Argentina had attracted a number of celebrity fans during the Rugby World Cup, none bigger, in several senses of the word, than Diego Armando Maradona.

Not to be outdone, Australia rolled out their biggest superstar for the final.

Rugby Kylie

Sadly the Australian rugby team weren’t to be so lucky as Kylie Minogue who was watching from the grandstand. It wasn’t a case of better the devil you know for Wallabies as they were left spinning around by their Tasmanian rivals. They must have felt they’d been hit by a locomotion after pulling the game back to four points only to be left on the wrong end of a 34-17 scoreline. It’s a defeat they’ll not be able to get out of their heads.

But it could have been a lot worse. Imagine if Dannii had been invited too.

Best offload yet

While Dan Carter, Richie McCaw and Ma’a Nonu bowed out in style with a second Rugby World Cup win in succession, it was to be Sonny Bill Williams who stole the limelight for the second week in succession.

I’d spoken last week about Sonny Bill Williams’ quick offloads and sure enough this week he held on to his winner’s medal for less than two minutes.

Spotting a kid who had been tackled to the ground when trying to invade the pitch to celebrate with his heroes, Sonny Bill singled out the boy and gave him his winners medal to make up for the manhandling from the jobsworth security guard.

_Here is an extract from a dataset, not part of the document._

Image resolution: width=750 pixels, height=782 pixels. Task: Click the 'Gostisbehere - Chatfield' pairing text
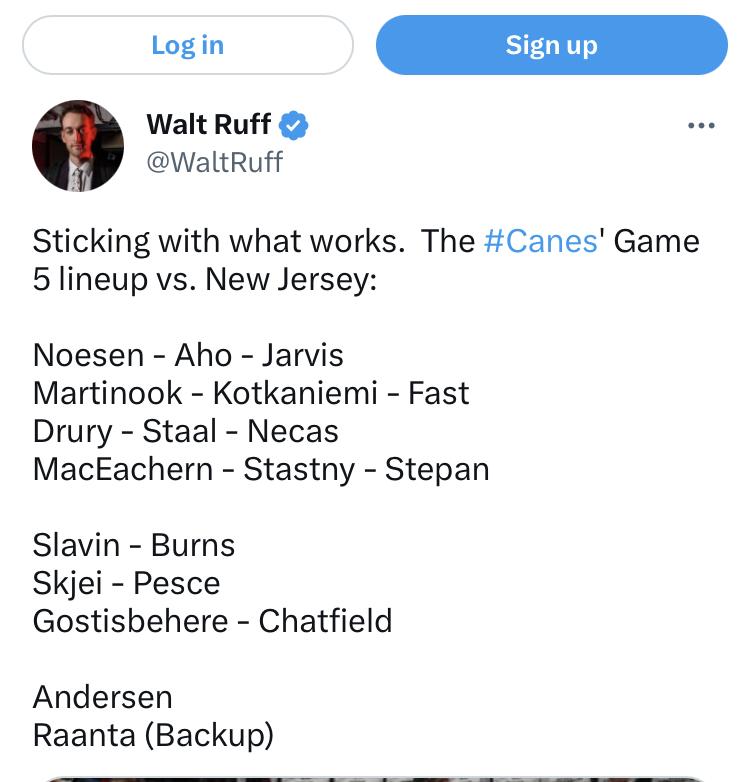[212, 621]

In reality, players like Sonny Bill don’t need medals (even though they’re giving him another one). He will go down in the history books as a man who has won back-to-back Rugby World Cups having swapped codes from league to union as well as being able to handle himself in the boxing ring. He doesn’t need a medal to back up his legendary status in years to come.

It’s just like the final scene of Star Wars: A New Hope when all the rebels get adorned with medals from Princess Leia. At no point in the rest of the trilogy do they have to produce those same medals to prove their worth in battle. Although you don’t see it in the films Hans Solo is understood to have given his medal to an Ewok with alopecia.

So while Sonny Bill doesn’t need to display the spoils of victory and can let his reputation proceed him, for completely the opposite reason Trevor Woodman carries his World Cup winners’ medal everywhere he goes.

I don’t think Sonny Bill was the only New Zealander who considered giving away his winner’s medal. In the dressing room after the game several of the All Blacks suggested forming a queue to give Kylie one. What a truly magnanimous gesture.  And this is why the All Blacks are the best in the world.